“LSD and the Trinity at Rehoboth Beach” by James Hannon

    
It was September of my junior year in college, a week after Jimi died from an accidental overdose and a week before Janis would ride out on a midnight rail.  It was just two years since MLK and RFK had been killed.  Nixon still wanted us to go and kill Vietnamese men, women, and children to keep the world safe for capitalism.  There didn’t seem to be much risk in risk-taking.
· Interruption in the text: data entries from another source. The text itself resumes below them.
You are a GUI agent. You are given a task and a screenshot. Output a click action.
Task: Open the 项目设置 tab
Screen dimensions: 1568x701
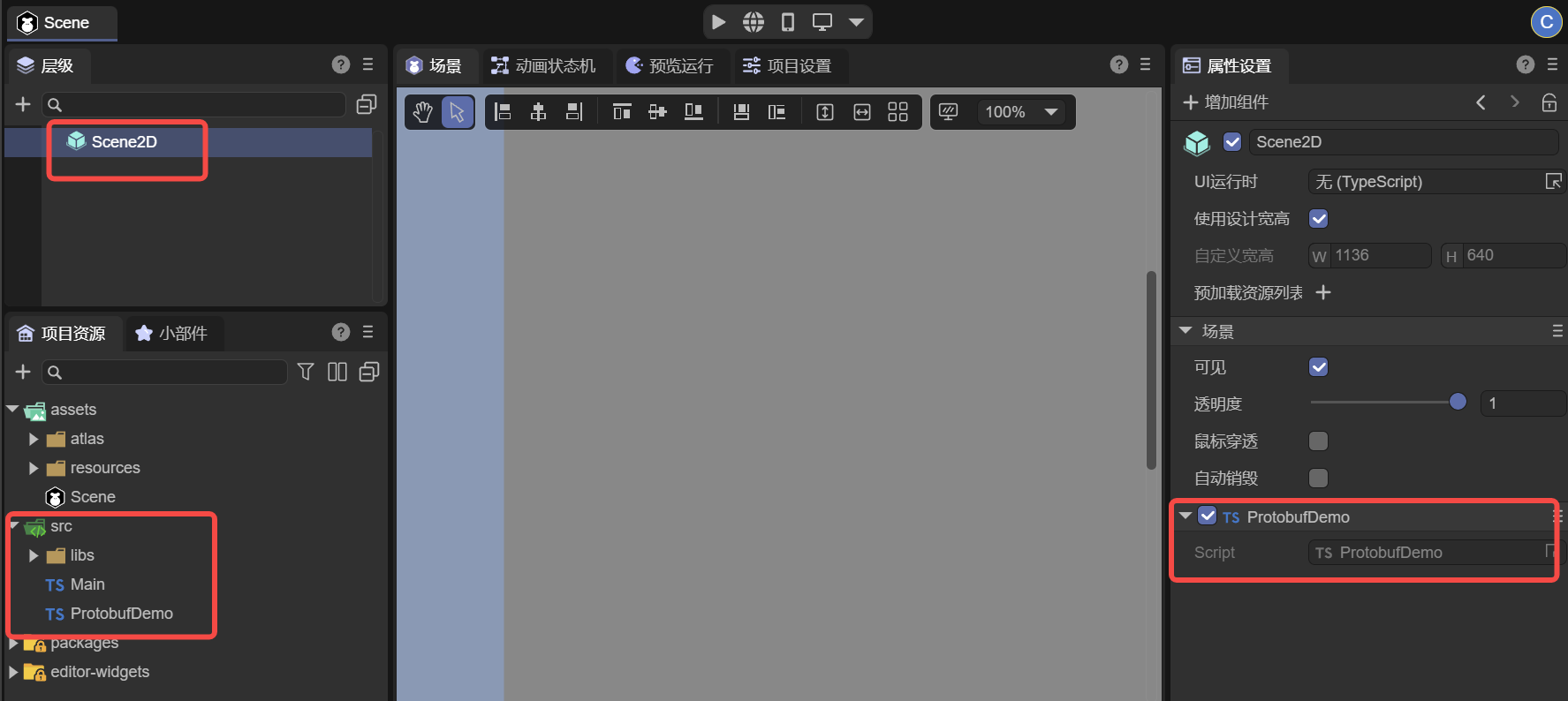787,66
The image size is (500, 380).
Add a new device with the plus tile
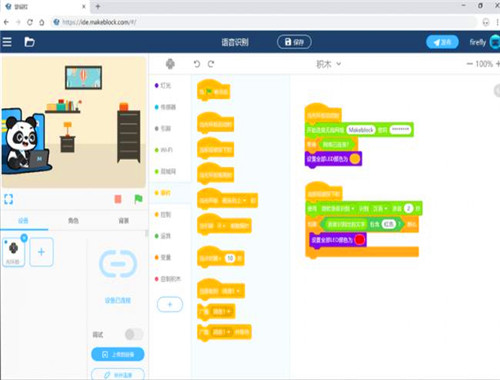coord(41,252)
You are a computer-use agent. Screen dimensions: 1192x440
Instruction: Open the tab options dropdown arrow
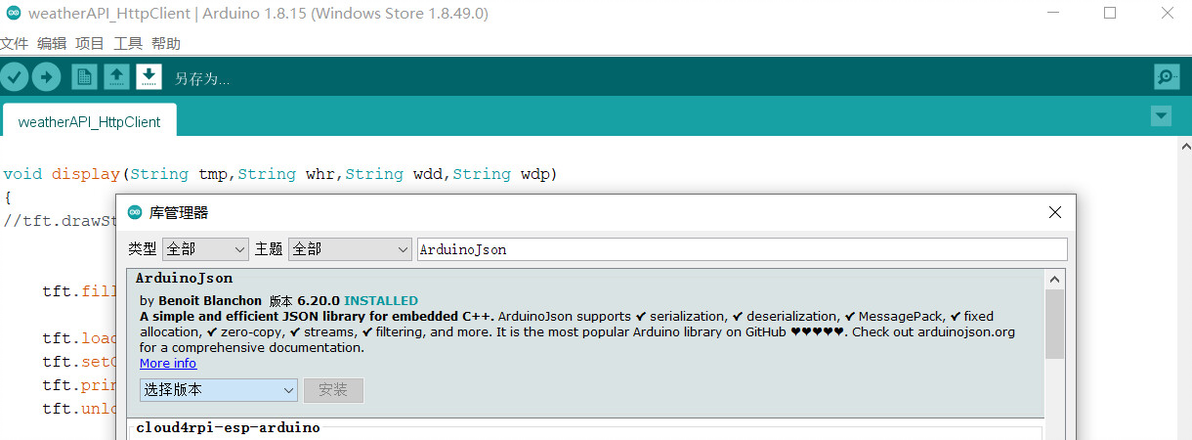click(x=1161, y=116)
     I felt so experienced at twenty years of age and twenty trips that I agreed to drop acid with this guy, Deck, who I knew had a car and high-quality stuff.  He was very rich — the Georgetown student body was incredibly wealthy. I didn’t fully get that ‘til senior year when I had a girlfriend from Palm Beach.  Deck was even more self-centered than most of us and he was attracted to experiments – he once anonymously (but not hard to guess) deposited 10K (68K in 2022 dollars) in another student’s bank account.  Ha-ha!

     There were three other Georgetown guys with us on this trip–two fairly nerdy guys I had never met and another junior I met freshman year when he was introducing himself as Gale Sayers, the superstar running back for the Bears. His real name was Daniel McCormack.  As a freshman Dan had struggled some with Erik Erikson’s fifth stage of psychosocial development: identity vs. role confusion.
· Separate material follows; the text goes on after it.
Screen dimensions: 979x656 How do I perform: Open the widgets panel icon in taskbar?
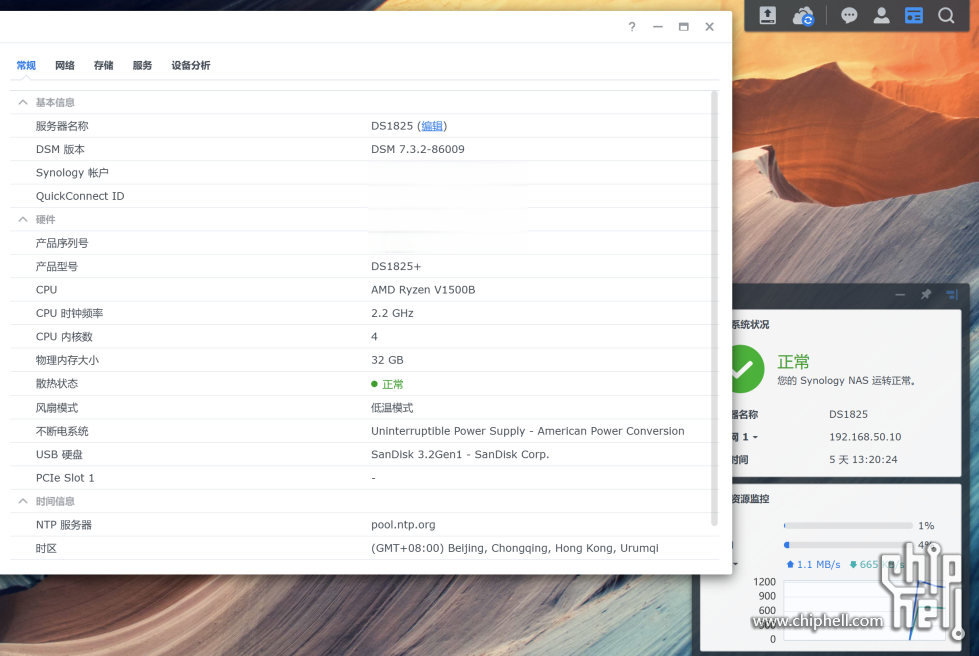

     We wanted to be tripping on the beach at dawn but we left a bit late — around 4:30 after some nighttime booze and weed.  It was two and a half hours to Rehoboth Beach in Delaware.  On a nicely hidden dune we dropped the acid and smoked some PCP.  Yes, a bit much.  We lifted off around 7:30. We found a good spot on the beach to drop our stuff and I started wandering by myself.

     At some point I found myself hip-deep in the ocean where the sunlight was shining across the water, right at me.  I was there for who knows how long but I slowly realized that I am the son of God, not just me, but all of us are the sons and daughters of God just as Jesus was except that Jesus really got it!!  So, the trinity is really the creator, all of us, and the Holy Spirit! 

     I was very grateful for this revelation and inspired even more than before to follow Jesus–not to worship- but to follow or accompany.

     As I began to return to temporal consciousness I turned from the ocean, now my Jordan river.  I asked a thirtyish woman sitting in a beach chair what time it was.  I had dilated pupils, crazy long hair and was wearing boxers but she was cool.  She told me 9:30, which seemed impossibly early.  I had been here only two hours?

     I walked slowly back to our base.  Dan approached me and asked, “do we all have to drown now?”  Ah, I thought, the psychedelic meltdown. This is going to be a challenge. Good thing I just learned that I am a child of God and a channel of love.  I reassured him that no, we didn’t have to drown, we didn’t even need to wade in the water.

     I asked Dan why he would think we had to drown.  He told me that when he was six he was at the beach with his family and his four year old brother drowned.  So, was it now his turn? 

     Whooof! I silently and quickly asked for help from the Holy Spirit, the communion of saints, St. Patrick, and Jiminy Cricket because I knew that Deck wouldn’t care and the other two didn’t know Dan and were too befuddled.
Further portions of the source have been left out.